ŞU ANDA EVLİLİĞİME BAKIYORUM

Evlilik konusunda temkinli konuşan ve evliliğe uzaktan baktığını söyleyen Fıstıkoğlu şunları söyledi: Ben açıkçası sadece aşık olduğum zaman çocuğum olsun istiyorum. Onun dışında biyolojik saatim çocuk demiyor. Hakikaten herşeyin hayırlısı.

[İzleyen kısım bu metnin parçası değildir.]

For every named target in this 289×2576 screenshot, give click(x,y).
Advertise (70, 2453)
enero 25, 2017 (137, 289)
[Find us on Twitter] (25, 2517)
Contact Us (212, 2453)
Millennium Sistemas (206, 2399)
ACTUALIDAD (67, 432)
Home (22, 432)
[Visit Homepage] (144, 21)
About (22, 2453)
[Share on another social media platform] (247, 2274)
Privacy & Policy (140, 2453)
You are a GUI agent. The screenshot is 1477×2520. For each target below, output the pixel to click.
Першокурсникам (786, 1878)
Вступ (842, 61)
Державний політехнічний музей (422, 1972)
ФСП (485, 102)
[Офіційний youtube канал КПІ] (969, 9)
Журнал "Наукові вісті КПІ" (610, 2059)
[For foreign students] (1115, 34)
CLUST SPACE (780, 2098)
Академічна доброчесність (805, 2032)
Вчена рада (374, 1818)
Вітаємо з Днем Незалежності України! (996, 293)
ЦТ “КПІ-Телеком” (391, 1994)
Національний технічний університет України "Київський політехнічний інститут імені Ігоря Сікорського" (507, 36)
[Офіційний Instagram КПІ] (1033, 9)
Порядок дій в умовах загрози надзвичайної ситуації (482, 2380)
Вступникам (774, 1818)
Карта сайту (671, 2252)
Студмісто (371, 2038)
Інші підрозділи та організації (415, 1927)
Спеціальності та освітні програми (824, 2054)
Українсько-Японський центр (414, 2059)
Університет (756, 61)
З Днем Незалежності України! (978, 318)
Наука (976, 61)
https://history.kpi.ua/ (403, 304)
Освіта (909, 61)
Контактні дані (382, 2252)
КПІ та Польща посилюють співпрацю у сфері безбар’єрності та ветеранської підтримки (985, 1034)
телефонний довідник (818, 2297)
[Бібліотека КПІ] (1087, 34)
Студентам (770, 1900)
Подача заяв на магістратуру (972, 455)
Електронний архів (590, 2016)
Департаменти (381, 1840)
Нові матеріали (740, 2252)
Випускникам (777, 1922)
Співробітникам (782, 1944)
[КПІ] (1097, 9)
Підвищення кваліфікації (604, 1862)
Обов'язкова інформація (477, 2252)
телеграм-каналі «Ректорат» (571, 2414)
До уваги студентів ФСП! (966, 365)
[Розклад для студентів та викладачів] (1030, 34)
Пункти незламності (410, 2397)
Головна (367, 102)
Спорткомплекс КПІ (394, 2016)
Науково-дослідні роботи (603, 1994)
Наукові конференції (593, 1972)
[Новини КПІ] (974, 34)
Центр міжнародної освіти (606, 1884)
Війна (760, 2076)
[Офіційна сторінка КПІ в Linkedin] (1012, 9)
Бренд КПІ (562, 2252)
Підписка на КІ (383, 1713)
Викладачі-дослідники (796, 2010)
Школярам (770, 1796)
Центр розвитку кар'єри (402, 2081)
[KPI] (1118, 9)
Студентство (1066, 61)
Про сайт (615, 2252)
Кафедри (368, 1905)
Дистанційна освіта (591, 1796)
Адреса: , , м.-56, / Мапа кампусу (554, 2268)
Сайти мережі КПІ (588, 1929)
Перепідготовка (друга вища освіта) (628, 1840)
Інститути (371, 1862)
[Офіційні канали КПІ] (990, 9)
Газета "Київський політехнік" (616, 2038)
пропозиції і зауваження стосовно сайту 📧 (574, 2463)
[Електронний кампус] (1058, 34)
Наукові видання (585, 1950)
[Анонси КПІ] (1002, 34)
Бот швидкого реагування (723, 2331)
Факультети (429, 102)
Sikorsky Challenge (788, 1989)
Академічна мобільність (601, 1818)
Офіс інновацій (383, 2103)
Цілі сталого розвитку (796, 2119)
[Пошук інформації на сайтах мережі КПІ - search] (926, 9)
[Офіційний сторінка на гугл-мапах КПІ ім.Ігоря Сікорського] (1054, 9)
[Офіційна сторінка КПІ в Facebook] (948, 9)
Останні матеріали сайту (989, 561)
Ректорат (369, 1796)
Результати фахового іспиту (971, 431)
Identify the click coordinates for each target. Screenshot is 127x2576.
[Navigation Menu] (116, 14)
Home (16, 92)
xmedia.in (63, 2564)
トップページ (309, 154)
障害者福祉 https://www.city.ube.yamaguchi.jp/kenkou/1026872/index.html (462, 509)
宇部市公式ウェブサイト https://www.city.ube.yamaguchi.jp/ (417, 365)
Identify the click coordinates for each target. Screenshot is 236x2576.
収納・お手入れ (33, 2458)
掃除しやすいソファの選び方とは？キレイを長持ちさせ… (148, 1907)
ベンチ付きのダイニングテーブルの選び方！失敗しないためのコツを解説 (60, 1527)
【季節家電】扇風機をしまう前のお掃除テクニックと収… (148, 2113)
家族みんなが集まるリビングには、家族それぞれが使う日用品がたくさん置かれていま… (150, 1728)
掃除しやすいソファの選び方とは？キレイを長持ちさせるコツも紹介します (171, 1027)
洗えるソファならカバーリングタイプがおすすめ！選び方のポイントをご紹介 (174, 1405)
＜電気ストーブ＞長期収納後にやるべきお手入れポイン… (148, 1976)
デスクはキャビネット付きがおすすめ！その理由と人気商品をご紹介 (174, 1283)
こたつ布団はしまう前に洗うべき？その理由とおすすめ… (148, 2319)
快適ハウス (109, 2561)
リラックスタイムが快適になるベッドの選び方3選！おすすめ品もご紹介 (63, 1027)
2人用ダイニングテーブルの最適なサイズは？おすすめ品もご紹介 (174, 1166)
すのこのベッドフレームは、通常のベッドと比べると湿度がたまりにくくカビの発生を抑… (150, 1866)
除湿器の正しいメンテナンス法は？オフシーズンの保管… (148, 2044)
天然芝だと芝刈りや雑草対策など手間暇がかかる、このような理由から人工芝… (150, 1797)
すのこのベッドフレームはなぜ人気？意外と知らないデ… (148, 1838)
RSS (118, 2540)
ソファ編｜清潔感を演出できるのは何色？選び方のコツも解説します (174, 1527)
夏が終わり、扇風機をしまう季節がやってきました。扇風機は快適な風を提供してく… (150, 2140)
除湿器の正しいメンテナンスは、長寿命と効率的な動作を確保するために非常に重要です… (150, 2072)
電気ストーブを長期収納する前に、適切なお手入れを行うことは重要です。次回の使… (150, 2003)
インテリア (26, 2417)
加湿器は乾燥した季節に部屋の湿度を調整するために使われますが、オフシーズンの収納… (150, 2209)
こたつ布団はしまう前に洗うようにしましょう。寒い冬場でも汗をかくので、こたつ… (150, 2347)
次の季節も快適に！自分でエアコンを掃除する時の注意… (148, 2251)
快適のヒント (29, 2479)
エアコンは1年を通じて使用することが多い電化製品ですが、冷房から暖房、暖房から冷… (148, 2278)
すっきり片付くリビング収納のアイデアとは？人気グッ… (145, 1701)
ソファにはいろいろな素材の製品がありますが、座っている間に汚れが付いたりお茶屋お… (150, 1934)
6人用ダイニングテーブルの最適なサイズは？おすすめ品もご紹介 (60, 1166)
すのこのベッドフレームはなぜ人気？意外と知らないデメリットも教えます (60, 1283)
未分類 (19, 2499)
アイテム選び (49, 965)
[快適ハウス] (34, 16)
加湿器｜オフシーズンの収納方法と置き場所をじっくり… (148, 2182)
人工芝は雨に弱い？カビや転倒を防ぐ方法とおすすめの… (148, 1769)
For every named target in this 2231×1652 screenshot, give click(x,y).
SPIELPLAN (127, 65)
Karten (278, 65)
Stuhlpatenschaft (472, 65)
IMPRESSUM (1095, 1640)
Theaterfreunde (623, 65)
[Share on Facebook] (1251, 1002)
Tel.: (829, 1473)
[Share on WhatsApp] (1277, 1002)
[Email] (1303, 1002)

- Hayalindeki eş nasıl bir adam?

- Güncellenmiş kriterlerimi söylüyorum. En önemli şey merhametli ve inançlı olması. Bunu dindarlık olarak anlamayın, iyi, dürüst ve vicdan sahibi olması lazım. Farzı yerine getiriyordur belki ama içi kötüdür. O sebeple ilk kriterim önce vicdan sahibi ve iyiliğe inanan birisi olması. Akıllı ve çalışkan olmalı, çünkü ben çalışkan bir insanım ve tembel bir insana saygı duyamam.

- Evlensen ve eşin sana “çalışmayacaksın” dese ne yaparsın?

- (Uzun uzun, düşünüyor.) Yapamam. Aşkımdan ölürüm ama yine çalışırım. Ki beni biliyorsun gerçekten ölürüm. Çünkü işime de aşığım ve işime daha uzun süredir aşığım. 

“Enteresan bir sessizlik var Urfa'da. Kalbinin sesini duyabiliyorsun. İyi geldi bana, kendimi dinledim.
Huşu var. Urfa deyince sayende yediğim acı biberler gelecek hep aklıma, bir de künefe...”

SİMGE'NİN “EN”LERİ
En sevdiği tatlı: “Baklava”
En sevdiği türkü: “Mihriban”
En sevdiği yemek: “Etli yaprak dolma”
En sevdiği hayvan: “At”
En sevdiği şehir (İstanbul hariç): “Paris”
Türkiye hariç en sevdiği ülke:  “Güney Afrika”
En sevdiği sporcu: “Micheal Jordan ve Metin Oktay”
En son izlediği film: “Scarface, tekrar tekrar izlediğim için”
En sevdiği yabancı aktris: “Cate Blanchett, Natalie Portman, Monica Bellucci”
En sevdiği yabancı aktör: “Al Pacino”
Türkiye hariç en sevdiği politikacı:
“Hiçbiri, politikacıları beğenmiyorum.” 

 

Ümit Özat'a gönderme: Çok Büyük laf etmemek lazım
Ümit Özat size, “kadınlar futboldan anlamaz” mesajı vermişti ve şimdi teknik kadrosuna Duygu Erdoğan'ı aldı. İlahi adalet mi? şeklindeki soruma Simge Fıstıkoğlu şu cevabı verdi:
- Çok iddialı çok büyük laflar etmemek lazım işte. Gün gelir böyle geri adım atmak zorunda kalırsınız.